Il raptus e i cliché

Per lo psichiatra «questo è un delitto pieno di cliché. Del resto è il modo che la nostra mente ha per accettare l’assurdo: c’è il cliché dell’uomo nero, che spunta dal nulla, uccide senza motivo e sparisce. L’incubo per eccellenza che ci viene raccontato nelle storie da bambini». E spiega: «Dietro quello che lui chiama raptus ci possono essere tante motivazioni che lui nasconde a se stesso, che molto probabilmente non sa descrivere da solo. Motivazioni distorte dalla sua mente ma presenti. Sicuramente ha manifestato frustrazione, repressione, rabbia, senza essere capace di controllare le sue pulsioni emotive. Oppure è semplicemente una persona abituata a usare il linguaggio della violenza, come pare abbia già fatto con i suoi comportamenti aggressivi nei confronti della madre e della sorella. Capiremo qualcosa di più dopo la perizia psichiatrica».

La perizia psichiatrica

Ci potrebbero essere anche una questione di droga: Molte sostanze disinibiscono e, quando c’è un disagio mentale (ammesso che in questo caso ci sia), possono essere deleterie e aumentare di 6 o 7 volte i comportamenti aggressivi. Ma di questa storia ci sono ancora moltissimi aspetti da capire, non cadiamo nel luogo comune». Luigi Zoja, psicoanalista e sociologo, già presidente dell’associazione internazionale degli analisti junghiani, dice invece al Messaggero che è troppo facile parlare di casualità del male.

È facile uccidere, secondo Zoja, «se le aspirazioni non sono realistiche, se la fragilità provoca la perdita di un equilibrio grave in età giovanile. Lo scarto tra sogno e realtà, il piombare nella normalità. Questo è un caso clamoroso, ma altri potranno accadere. Ci stiamo avvicinando alla società americana dove da tempo avvengono violenze e delirii ingiustificati. In Italia un attacco immotivato fa ancora notizia, ma penso che modernizzazione o post modernità porteranno al rischio di vederli crescere».

Il mito di Erostrato

Lo psicoanalista tira in ballo «la sindrome psichiatrica del mito di Erostrato, anonimo pastore che incendiò il Tempio di Artemide a Efeso, spinto dalla speranza di diventare famoso.
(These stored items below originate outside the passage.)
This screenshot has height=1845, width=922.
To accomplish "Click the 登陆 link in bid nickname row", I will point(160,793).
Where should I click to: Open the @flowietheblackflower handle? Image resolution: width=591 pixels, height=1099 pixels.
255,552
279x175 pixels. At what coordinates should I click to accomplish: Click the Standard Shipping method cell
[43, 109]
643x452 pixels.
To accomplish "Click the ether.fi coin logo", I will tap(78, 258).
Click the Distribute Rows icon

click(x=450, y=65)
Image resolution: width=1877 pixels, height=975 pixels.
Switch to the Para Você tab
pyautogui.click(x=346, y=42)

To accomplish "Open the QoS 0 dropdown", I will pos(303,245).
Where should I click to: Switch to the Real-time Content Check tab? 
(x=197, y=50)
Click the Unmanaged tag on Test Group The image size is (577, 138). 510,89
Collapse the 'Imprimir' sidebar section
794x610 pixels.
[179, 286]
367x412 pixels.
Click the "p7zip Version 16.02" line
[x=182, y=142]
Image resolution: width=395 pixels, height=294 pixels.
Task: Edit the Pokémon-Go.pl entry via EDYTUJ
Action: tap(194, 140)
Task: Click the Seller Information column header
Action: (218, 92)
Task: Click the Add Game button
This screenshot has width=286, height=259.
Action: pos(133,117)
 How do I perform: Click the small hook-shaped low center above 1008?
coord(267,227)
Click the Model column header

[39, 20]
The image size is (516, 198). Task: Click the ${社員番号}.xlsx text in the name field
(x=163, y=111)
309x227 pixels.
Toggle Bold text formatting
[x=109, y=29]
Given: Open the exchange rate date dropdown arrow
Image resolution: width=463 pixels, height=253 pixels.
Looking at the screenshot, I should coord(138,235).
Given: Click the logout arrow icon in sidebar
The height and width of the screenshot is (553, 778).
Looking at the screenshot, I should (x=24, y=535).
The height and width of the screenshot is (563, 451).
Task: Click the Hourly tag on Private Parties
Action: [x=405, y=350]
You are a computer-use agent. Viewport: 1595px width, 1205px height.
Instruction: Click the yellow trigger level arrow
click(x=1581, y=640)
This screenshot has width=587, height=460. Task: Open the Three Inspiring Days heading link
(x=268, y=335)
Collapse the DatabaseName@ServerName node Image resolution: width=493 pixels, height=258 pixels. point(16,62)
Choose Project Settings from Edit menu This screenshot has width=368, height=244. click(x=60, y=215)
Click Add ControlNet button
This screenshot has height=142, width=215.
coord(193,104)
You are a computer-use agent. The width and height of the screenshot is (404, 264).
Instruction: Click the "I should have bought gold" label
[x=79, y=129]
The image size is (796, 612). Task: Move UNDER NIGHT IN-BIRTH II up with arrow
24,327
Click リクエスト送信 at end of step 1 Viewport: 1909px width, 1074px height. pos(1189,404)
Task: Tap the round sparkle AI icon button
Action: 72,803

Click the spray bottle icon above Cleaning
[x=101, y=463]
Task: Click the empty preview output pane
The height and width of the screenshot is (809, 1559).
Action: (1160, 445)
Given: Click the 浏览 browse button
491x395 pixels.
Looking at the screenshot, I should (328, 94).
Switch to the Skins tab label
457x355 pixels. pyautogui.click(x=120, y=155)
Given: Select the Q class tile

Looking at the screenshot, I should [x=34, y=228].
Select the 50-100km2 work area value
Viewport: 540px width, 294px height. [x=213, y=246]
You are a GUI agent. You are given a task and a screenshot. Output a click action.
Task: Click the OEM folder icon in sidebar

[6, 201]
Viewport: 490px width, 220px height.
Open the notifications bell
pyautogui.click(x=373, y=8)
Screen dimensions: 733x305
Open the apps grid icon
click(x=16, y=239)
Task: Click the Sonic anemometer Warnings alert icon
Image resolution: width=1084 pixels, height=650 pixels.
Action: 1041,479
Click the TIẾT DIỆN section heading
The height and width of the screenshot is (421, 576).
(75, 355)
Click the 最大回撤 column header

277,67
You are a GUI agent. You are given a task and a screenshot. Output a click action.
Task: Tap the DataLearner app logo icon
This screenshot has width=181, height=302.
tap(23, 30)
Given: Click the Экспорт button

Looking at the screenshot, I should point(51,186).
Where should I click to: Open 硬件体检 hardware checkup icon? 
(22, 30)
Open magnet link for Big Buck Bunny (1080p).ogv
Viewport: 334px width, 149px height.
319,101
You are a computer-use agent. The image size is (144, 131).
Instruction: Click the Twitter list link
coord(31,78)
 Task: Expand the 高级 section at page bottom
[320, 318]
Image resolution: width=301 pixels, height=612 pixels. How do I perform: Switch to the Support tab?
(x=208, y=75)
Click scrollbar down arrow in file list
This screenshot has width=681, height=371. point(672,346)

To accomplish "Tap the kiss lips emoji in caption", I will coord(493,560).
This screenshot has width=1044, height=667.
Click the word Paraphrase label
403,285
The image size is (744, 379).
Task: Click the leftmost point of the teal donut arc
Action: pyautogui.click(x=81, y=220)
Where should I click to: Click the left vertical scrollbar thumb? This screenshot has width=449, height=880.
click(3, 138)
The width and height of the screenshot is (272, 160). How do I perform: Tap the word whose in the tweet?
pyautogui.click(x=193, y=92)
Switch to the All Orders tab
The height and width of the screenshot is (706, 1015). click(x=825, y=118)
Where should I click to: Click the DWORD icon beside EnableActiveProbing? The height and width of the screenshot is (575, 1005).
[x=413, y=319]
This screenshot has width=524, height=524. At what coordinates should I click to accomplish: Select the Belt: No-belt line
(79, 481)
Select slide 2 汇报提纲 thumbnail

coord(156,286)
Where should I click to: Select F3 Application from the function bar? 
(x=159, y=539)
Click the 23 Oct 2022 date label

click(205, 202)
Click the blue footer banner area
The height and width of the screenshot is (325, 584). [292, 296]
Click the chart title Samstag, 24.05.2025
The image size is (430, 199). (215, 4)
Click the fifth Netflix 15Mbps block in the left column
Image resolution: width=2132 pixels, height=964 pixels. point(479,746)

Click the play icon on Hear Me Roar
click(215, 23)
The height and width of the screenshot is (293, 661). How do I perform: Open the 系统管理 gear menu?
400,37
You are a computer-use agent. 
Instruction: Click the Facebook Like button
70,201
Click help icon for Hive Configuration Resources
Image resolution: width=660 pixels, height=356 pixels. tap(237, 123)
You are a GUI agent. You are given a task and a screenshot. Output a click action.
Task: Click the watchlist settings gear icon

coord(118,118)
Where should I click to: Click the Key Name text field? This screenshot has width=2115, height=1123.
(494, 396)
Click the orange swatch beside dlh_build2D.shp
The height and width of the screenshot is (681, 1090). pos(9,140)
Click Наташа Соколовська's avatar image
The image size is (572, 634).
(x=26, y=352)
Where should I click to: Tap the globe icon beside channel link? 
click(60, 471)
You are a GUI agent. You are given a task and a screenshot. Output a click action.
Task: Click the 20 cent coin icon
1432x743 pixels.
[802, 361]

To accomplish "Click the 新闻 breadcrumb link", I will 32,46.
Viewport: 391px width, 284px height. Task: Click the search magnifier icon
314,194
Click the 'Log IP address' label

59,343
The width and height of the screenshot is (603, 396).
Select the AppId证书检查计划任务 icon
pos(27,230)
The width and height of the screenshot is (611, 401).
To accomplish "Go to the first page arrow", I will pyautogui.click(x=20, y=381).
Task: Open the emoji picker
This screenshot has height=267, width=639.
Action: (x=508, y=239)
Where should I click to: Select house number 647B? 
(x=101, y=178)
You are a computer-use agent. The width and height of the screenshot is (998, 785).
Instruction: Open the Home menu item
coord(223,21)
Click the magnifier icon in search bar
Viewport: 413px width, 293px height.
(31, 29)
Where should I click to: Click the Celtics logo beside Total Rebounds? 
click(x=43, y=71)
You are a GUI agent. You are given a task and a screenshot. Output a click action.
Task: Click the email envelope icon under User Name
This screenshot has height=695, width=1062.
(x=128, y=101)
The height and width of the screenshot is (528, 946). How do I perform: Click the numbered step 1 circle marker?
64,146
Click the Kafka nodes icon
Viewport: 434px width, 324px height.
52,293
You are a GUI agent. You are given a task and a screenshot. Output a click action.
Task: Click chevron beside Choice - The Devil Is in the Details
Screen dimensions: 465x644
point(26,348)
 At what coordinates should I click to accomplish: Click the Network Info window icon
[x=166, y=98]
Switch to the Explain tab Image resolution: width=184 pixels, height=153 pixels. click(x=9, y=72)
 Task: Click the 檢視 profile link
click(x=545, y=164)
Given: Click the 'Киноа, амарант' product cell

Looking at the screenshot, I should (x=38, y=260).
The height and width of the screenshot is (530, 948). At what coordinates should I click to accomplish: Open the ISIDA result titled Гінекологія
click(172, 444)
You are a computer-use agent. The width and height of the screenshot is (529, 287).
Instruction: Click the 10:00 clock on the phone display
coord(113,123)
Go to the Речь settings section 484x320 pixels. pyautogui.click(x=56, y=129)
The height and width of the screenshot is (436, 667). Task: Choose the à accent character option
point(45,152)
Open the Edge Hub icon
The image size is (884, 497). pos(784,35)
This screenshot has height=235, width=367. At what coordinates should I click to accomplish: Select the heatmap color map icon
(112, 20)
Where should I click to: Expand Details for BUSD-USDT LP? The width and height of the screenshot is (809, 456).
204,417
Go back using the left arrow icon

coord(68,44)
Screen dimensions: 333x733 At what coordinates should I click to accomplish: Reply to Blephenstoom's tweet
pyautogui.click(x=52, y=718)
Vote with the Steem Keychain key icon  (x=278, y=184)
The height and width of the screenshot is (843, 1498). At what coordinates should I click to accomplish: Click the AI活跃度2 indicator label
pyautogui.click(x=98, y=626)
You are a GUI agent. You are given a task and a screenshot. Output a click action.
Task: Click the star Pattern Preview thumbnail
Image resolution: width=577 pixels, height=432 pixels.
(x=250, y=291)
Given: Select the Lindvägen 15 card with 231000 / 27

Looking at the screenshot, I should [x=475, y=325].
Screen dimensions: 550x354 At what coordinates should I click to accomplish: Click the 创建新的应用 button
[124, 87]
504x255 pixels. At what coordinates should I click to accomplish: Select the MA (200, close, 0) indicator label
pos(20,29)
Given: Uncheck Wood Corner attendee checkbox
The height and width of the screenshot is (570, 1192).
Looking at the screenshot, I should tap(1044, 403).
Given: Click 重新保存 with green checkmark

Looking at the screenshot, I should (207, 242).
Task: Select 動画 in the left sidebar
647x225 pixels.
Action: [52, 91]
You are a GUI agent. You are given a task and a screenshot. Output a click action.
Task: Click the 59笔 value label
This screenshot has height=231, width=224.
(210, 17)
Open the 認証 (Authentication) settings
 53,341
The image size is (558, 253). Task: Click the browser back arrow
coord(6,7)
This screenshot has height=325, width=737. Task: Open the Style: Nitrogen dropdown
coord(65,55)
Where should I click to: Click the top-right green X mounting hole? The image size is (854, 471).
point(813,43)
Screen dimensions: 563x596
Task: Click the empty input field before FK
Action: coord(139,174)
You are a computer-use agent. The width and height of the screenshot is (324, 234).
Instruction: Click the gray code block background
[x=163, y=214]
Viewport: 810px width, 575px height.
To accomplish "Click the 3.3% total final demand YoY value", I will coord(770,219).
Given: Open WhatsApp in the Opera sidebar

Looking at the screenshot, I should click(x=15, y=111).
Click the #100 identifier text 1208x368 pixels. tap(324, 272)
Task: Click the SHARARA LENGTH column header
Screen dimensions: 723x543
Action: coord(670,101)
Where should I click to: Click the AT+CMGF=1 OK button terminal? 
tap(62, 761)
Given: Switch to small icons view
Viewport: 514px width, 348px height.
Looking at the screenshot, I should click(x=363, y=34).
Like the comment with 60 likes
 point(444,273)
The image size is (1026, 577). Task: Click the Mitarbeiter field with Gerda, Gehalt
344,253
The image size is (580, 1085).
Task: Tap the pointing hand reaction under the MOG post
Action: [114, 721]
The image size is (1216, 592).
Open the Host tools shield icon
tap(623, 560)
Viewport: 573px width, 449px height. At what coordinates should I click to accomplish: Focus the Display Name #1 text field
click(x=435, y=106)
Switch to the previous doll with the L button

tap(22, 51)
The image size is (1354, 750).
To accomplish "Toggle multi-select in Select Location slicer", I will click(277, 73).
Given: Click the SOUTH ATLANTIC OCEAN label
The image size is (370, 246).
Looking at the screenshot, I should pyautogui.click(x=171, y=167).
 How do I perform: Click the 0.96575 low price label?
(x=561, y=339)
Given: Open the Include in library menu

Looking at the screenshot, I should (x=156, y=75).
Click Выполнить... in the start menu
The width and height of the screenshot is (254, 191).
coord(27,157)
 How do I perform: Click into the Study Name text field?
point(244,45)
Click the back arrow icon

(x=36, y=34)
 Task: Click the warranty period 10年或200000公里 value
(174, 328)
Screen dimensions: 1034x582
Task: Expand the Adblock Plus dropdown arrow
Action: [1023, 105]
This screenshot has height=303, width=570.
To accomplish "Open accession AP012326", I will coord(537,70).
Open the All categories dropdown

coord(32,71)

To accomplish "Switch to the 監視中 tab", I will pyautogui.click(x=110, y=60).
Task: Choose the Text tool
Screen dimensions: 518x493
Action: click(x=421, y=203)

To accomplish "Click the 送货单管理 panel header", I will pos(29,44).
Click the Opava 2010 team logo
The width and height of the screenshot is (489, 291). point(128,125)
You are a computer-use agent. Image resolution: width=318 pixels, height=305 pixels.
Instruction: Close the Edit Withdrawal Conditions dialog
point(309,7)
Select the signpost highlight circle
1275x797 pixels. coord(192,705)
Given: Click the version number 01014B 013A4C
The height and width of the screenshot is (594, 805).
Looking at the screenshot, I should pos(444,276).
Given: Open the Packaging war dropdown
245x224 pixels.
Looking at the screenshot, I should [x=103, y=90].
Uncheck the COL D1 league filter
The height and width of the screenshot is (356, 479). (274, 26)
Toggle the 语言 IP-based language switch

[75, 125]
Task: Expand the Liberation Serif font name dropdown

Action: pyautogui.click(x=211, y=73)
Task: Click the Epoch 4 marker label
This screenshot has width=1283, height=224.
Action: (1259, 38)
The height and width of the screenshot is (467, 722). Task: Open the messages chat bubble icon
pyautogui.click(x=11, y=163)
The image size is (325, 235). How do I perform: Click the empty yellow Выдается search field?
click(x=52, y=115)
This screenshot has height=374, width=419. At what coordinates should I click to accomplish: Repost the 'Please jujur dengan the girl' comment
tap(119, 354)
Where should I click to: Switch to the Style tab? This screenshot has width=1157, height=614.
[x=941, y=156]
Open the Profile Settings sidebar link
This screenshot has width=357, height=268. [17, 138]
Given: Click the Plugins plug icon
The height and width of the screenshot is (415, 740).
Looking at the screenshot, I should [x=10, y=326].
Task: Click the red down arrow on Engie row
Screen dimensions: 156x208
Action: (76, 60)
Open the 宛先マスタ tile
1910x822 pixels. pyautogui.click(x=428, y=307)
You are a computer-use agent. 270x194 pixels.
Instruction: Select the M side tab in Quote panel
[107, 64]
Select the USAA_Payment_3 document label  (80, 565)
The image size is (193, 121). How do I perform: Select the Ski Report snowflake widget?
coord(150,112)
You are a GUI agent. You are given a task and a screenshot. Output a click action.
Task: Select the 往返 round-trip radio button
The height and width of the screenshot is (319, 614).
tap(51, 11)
Non sopportava che chi aveva costruito una delle sette meraviglie del mondo fosse importante e lui no. Tutti vogliono diventare famosi». L’impulso improvviso non lo convince: «Piuttosto all’impulso di fare una cosa smisurata a qualunque prezzo. L’anonimato crea complessi. Uno che gira con quattro coltelli, quasi banale parlar di premeditazione. Gli americani che escono di casa per compiere stragi di massa nelle scuole mettono in conto di morire. Temo, ripeto, che il tasso di omicidi, aumenti anche da noi. Temo non sia causale anche che non fosse perfettamente integrato, in una Lombardia dove non c’è disoccupazione».

Sharon Verzeni e Moussa Sangare

Secondo Zoja «il campanello d’allarme dovremmo averlo in testa quando i ragazzi seguono i social invece di informarsi su giornali e media. Le statistiche sono chiare: sui social c’è un aumento di violenza, un uso eccessivo di comunicazioni sbagliate, poca socializzazione, messaggi di odio». Una fedina penale pulita non vuol dire nulla: «Una persona emarginata e insoddisfatta è più a rischio di commettere crimini, specie se vive in ambienti degradati, con livelli di cultura più bassi. Il rischio di un’esplosione di violenza è più forte in soggetti fragili che si “abbeverano” sui social di peggior qualità che veicolano messaggi di odio. Segnali di allarme di questo tipo ci sono».